Primero, la sorpresa. Era el último torero activo de quien la habría esperado entonces. Por su solvencia técnica, dominio y facultades físicas. Después, los recuerdos… Aquel 27 de diciembre de 1967 cuando debutó en Cali con diecinueve años de edad y uno de alternativa, caminando sin montera, flanqueado por El Viti y Vásquez II, para torear santacolomas bogotanos de Vistahermosa.

Se repartieron de a oreja y en principio no me dijo mucho. Era difícil, él y yo éramos muy jóvenes y mediaba una década deslumbrada por Ordóñez, Ostos, Camino, El Viti, Puerta, El Cordobés, Palomo, Antoñete, los Girón, Curro, Manolo Martínez, Cáceres… Luego, volvió y volvió. Nueve temporadas, veinte corridas, 19 orejas y dos trofeos “Señor de los Cristales” como triunfador de la feria.

Uno, de la siguiente, con cinco orejas a toros nacionales de Ambaló y Felix Rodríguez. El otro, en la de 1979-80 con cuatro a toros mejicanos de El Rocío y Mimiahuapan. Lidiador como cuentan de los del siglo antepasado. Sin languideces, largo, poderoso en los tres tercios y eficaz estoqueador. Aunque su poderío abrumaba los toros y atenuaban el miedo, su arrojo y vitalidad emocionaban.

Fue, según Enrique Guarner, uno de los cinco mejores banderilleros del siglo XX, junto a Fuentes, Gaona, “Joselito”, y Arruza. Quizás. A uno de poder a poder, el día que la plaza cumplía veintiún años, al primero de Santacilia (mexicano), se le llamó hiperbólicamente por acá “El par de Cali”. Sentó al toro. Con la muleta mandaba y doblegaba, enfatizando con desplantes tremendistas. Mataba como los valientes, porque lo demostró, hasta en sus últimas palabras: “la corná es gorda… corte usté lo que tenga que cortá… tranquilo doctor

Avispao” probó que todo lo suyo era cierto.
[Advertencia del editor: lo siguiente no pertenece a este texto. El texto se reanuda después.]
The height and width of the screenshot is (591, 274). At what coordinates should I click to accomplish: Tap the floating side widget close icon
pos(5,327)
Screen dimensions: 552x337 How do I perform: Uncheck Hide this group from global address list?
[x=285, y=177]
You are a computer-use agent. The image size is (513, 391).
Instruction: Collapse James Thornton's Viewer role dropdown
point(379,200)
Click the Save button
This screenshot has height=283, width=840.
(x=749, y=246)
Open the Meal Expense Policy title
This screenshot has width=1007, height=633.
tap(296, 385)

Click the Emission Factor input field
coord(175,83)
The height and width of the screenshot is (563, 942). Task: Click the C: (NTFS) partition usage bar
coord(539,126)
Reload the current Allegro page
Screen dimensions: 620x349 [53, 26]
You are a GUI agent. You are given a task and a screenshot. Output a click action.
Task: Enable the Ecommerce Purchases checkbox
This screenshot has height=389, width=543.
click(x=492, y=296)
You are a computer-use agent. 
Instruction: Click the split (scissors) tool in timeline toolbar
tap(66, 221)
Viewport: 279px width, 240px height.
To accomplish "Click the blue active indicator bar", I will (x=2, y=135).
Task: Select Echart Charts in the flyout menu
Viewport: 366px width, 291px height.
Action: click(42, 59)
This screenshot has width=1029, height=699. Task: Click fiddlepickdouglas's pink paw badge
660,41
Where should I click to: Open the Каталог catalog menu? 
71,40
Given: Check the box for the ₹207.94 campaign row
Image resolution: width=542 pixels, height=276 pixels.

Con su larga cambiada de rodillas le hicieron una estatua en la plaza del Puerto y con su natural al aire, otra en el cementerio de San Fernando de Sevilla.

Se despidió aquí el 2 de enero de 1983 con toros españoles de “El Viti” y Garzón, alternando con Pepe Ruiz y El Soro, recibiendo una oreja. No regresó nunca, pero 35 años después de su muerte en Pozoblanco, Cañaveralejo no le olvida. Sintonizó con este público. Su apostura llevaba tantas admiradoras a la plaza como aficionados y aficionadas llevaba su tauromaquia.

Sus dos pequeños hijos Francisco y Cayetano sentados en la barrera con pantalón corto y las piernas colgando, sostenidos por la madre, Carmiña Ordóñez, recibieron sus brindis de faenas. Las cuales no por ser oficiadas para ellos dejaban de tener la verdad que le puso en la élite de su época. Francisco Rivera Pérez murió en su ley. Mi padre que lo admiró, también, al año siguiente.